Don't think you always have to wear the entire clowning garb with children this age. Consider doing a skit with just a clown hat or red nose. Large clown props such as a comb, toothbrush or fluffy bath towel will capture children's attention.

· K-3-Clowns make good greeters to shake hands or pat heads of children coming to class. Have a clown create interest in a subject. For example, give the clown a treasure chest labeled "World's Greatest Treasure." As a child comes close to peek, have the clown open the lid to show a picture of Jesus inside.

Children at this age may enjoy face painting. Paint different faces that reflect different moods such as happiness, sadness, worry or fear. Have an entire group of children express actions and show feelings with their faces and bodies as you tell a story.

Children also love parades. Create a parade of children with clowns to promote an upcoming event such as vacation Bible school. Have children parade into a worship service with the clowns to make an announcement. Or have children parade through a neighborhood, local mall or the church's Sunday school classes.

· Grades 4-6-By the time children become fourth- to sixth-graders, they enjoy watching clown skits, especially if they don't have to become too involved in the skits.

Children may antagonize a clown by stepping on his toes, pulling his nose or stealing his props. A clown must be prepared with clever visual tools such as magic objects. Remember, a clown shouldn't retaliate with evil but with kindness.

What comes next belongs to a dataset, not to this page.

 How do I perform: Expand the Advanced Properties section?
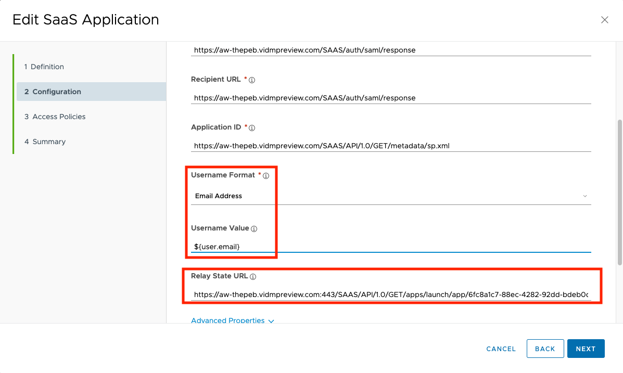228,320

Sixth-graders may enjoy becoming part of a clown ministry team. If you have interested kids, teach them how to correctly put on clown makeup, to develop a clown character and to do skits to be presented to their peers or younger children.

A team of sixth-grade clowns can also provide an important ministry by visiting children in the hospital. Have clowns minister by waving, blowing kisses, giving away cheery get-well cards. Or have clowns visit local retirement communities or nursing homes.